The Ivorian criminal justice authorities have the responsibility to question, arrest, and detain individuals suspected of involvement in planning, financing, and carrying out attacks on its military. But in resorting to tactics that violate the rights of detainees and appear to target people largely on the basis of their ethnicity and perceived political preference, Ivorian security forces may be fueling the ethnic and political divisions that are at the root of these attacks. These abuses build on the already existing frustration on the part of Ivorian civil society and former Gbagbo supporters that military forces linked to the party in power remain largely above the law. Although armed forces on both sides of the post-election crisis were implicated in grave crimes—including war crimes and likely crimes against humanity—arrests and prosecutions have so far only targeted the Gbagbo camp.

For a decade the former Forces Nouvelles fighters have operated with complete impunity, despite being repeatedly implicated in grave crimes since the 2002-2003 armed conflict. President Ouattara and his government must follow through on their oft-repeated promises of ending impunity and ensure that soldiers engaged in or overseeing torture or inhuman treatment are removed from the military and subject to prosecution.

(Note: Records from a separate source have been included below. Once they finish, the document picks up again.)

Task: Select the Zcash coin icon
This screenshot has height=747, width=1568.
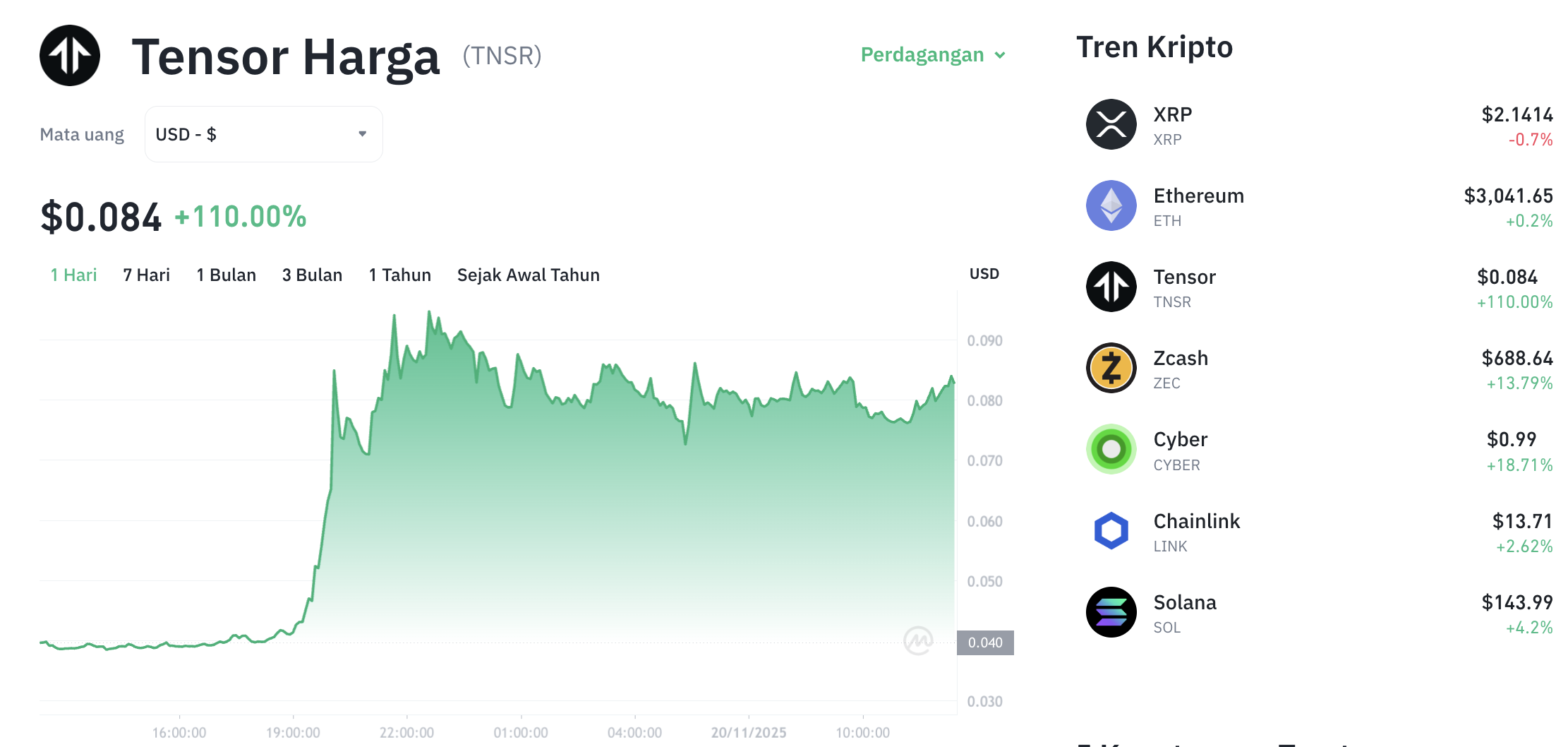Action: [1111, 368]
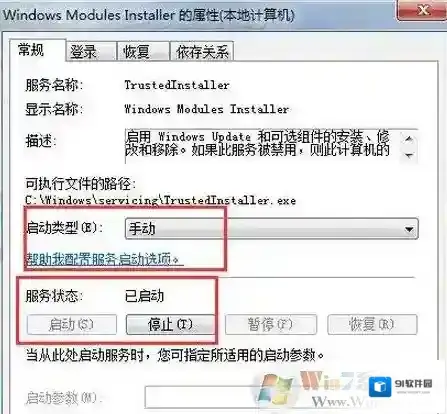Viewport: 447px width, 414px height.
Task: Click inside the 描述 description text box
Action: 263,146
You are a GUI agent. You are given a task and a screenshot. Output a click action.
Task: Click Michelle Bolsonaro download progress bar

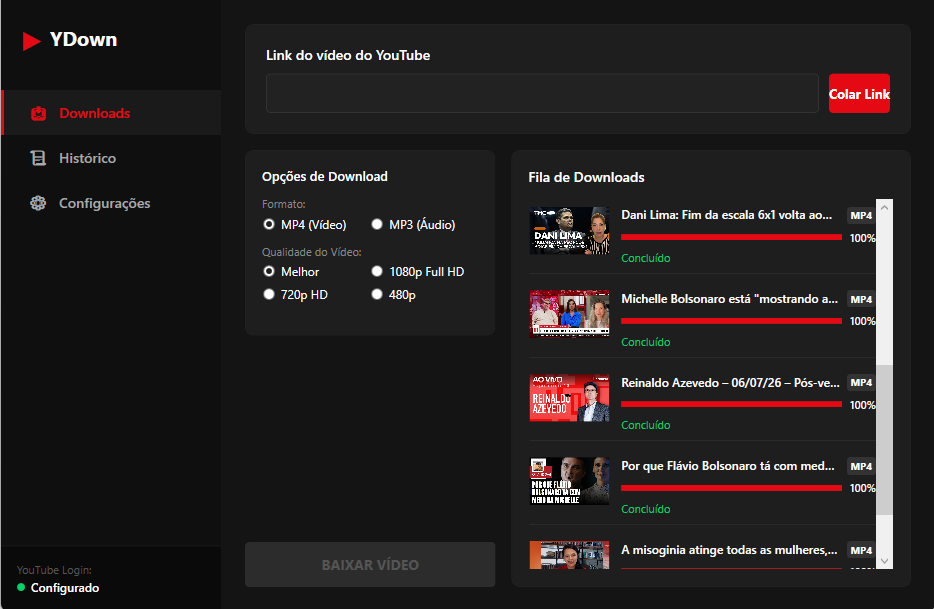[x=731, y=321]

Victor’s justice and widespread abuses against perceived Gbagbo supporters is not the path to a return to rule of law. It is the path to renewed conflict, with all the grave human rights abuses that have marked the last decade. Ivorian authorities need to recognize the cost of continued impunity and sanction soldiers, regardless of their rank, who are implicated in human rights abuses. As a leader of an Ivorian civil society organization told Human Rights Watch, “Today’s impunity is tomorrow’s crime…. So long as there is impunity for [those linked to the government], there will not be a durable peace.”